Have you ever been part of a church or Christian group that always seemed to be fighting? Where disagreements were at the center of many gatherings? Where disagreements weren't over doctrinal points but over who did what, who wanted to do what, and which areas of service were "better" or "more important"?
If so, you're not alone--the early church struggled with this same problem of valuing each person and each way of service as unique and valuable for its own sake.
Many churches (and Christians) overvalue the gifts of those who serve in public worship, especially those who serve in teaching or leading worship. This is understandable, due to the attention and focus we place on our public worship. I've been told before by well-meaning believers that they wished they could teach or preach and really add value to our common worship. I've also seen different men push to lead worship or teach because of the perceived importance they received when seen using these gifts.
Both these perspectives are wrong. The first attitude overvalues one way of serving and undervalues that person's own unique way of serving that God has given to them. The second is attitude is wrong because it focuses on pride and overvalues some gifts at the expense of others. It's the kind of thing the Corinthian Christians were arguing over that caused Paul to correct them in his first letter to them. They competed with each other to see who could acquire the better, more spiritual gifts of speaking in tongues and prophecy (as they perceived them). Their competition was wrong, and made the church look bad in front of unbelievers.
Gifts are Ways of Serving and Working
In 1 Corinthians 12:1-11, which is the beginning of a long section of teaching running through the end of chapter 14, Paul begins his teaching about spiritual gifts, their purpose, and how they should be used.
Spiritual gifts are given by God for the common good (12:7).
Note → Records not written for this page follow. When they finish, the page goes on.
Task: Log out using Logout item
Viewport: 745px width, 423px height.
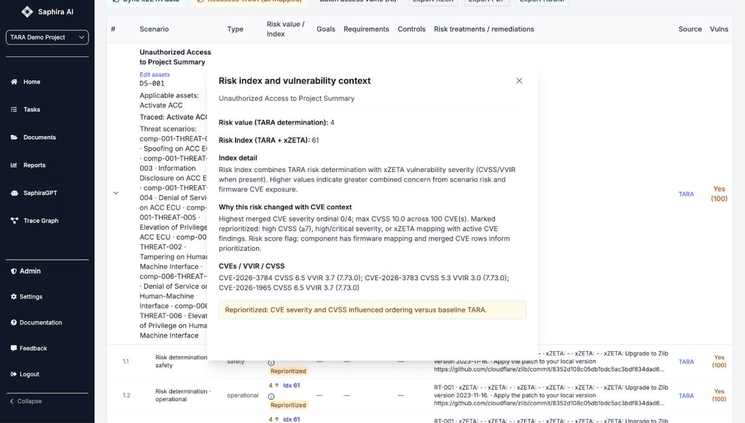Action: pyautogui.click(x=29, y=374)
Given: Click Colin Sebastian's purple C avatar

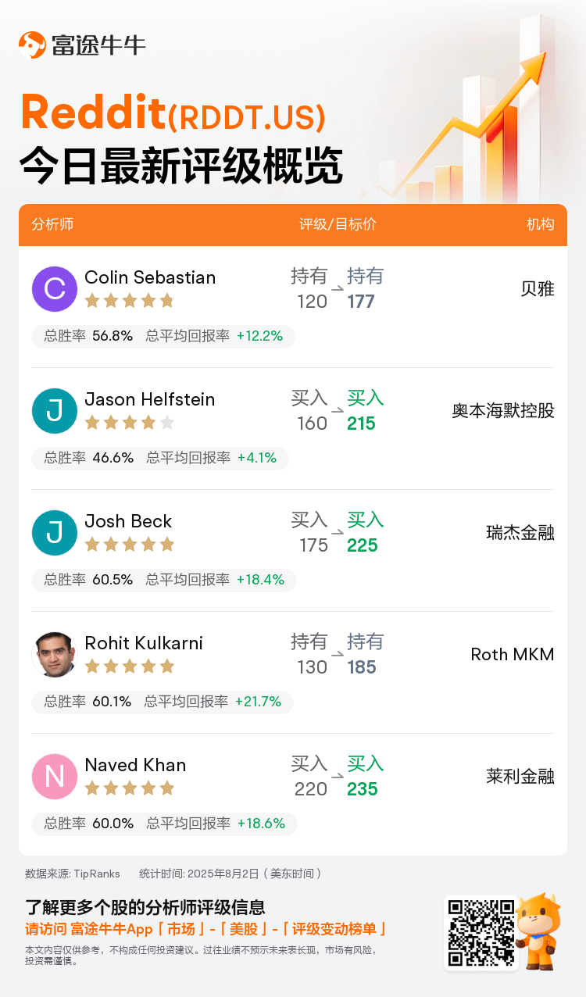Looking at the screenshot, I should [55, 289].
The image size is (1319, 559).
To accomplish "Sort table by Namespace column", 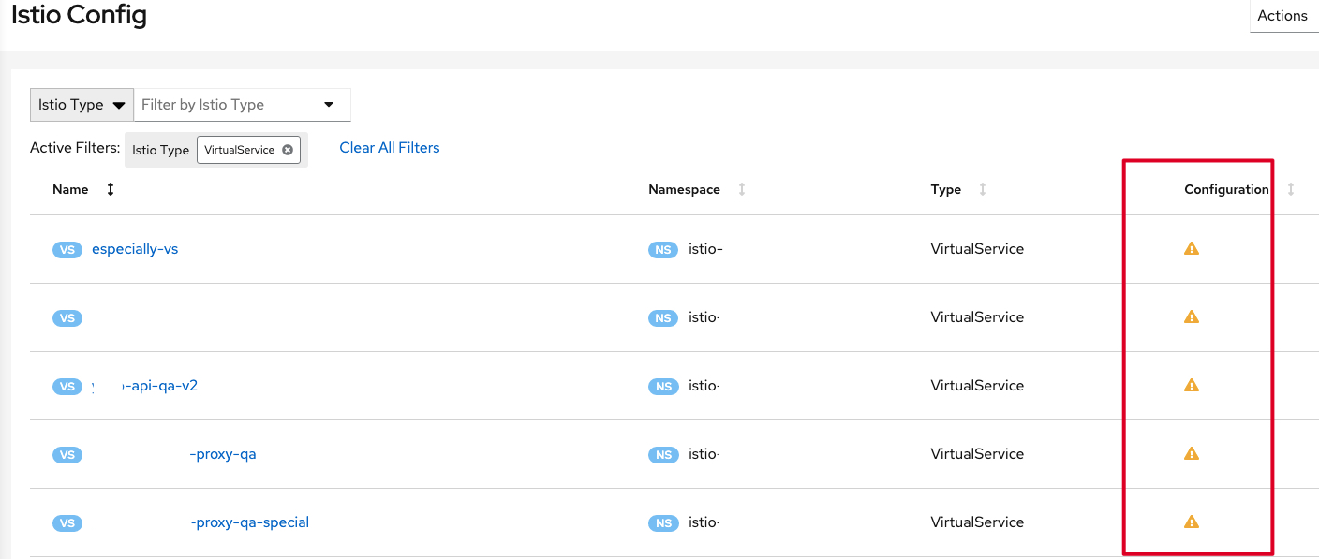I will pyautogui.click(x=741, y=189).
Spiritual gifts ensure that the community is taken care of (1 Cor. 12:11-12) and God is worshiped in order and peaceably (1 Cor. 14:33). The guiding gift is love, and love for others should be our main aim in serving with our gift.
Spiritual gifts aren't just about "abilities" or "talents," either. In fact, the word "gift" doesn't appear in Greek until 12:4, even though many translations put in 12:1--"Now about the gifts of the Spirit..." (TNIV). In fact, "gifts" might better be understood as modes of working or serving instead of "abilities" or "talents."
Gifts are Manifestations of the Spirit
Paul offers a breakdown along these lines in 12:4-6, where he mentions different kinds of gifts, service, and working. He probably doesn't intend for these to be identified as three different things, because he links each one with a member of the Godhead: the same Spirit, the same Lord, and the same God are behind all three. They are simply three ways of communicating the same thing--God is active in his church, gracing people with the resources they need to build up the church and function as one body--the body of Christ (which also happens to be the point of his teaching in 12:12-31).
A better way to understand what Paul means by this terminology is to look at how Paul communicates this in 12:7--he calls these things "manifestations of the Spirit." And they're given for the common good. He summarizes his teaching in 12:11 this way: "All these are the work of one and the same Spirit, and he distributes them to each one, just as he determines."
So these manifestations are given, not by our ability to learn and grow and acquire, but by the Spirit, as he decides. He does this for the common good.
Gifts are for the Common Good
Isn't that interesting? Your ability to serve in an area, or your interest in a particular work, is given to you by the Spirit so you can contribute to the common good.
The different kinds of manifestations are not as important as the manifester and his purpose. It's this lesson--not a lesson about what type of gifts we have or which gifts even exist--that the Corinthian Christians and contemporary Christians need to learn.
The Corinthians were competing with each other. They thought that competition for the "more spiritual" gifts, and the pride that resulted from such competition, was a good thing. This is why Paul interrupts his teaching to discuss love (see 13:1; 14:12). Without love, the practice of spiritual manifestations is empty and does no good.
We are not supposed to compete for the common good, but to cooperate together as one body for Christ's benefit, and to contribute to the common good by serving or working in whatever place the Spirit has placed us. The Spirit gives us ways of serving and working and we simply need to be obedient. This is how we work for the common good, and the result is that everyone is served, the church is built up, and Christ is honored and glorified.
How do we know whether we're cooperating for or contributing to the common good, rather than competing for it? By our ability to look within ourselves and assure others that we are honoring Jesus. This is what Paul means when he says, "No one who is speaking by the Spirit of God says, 'Jesus be cursed,' and no one can say, 'Jesus is Lord,' except by the Holy Spirit" (12:3). If your work or service is causing division and competition and is tearing people apart, you are not operating under the Lordship of Jesus.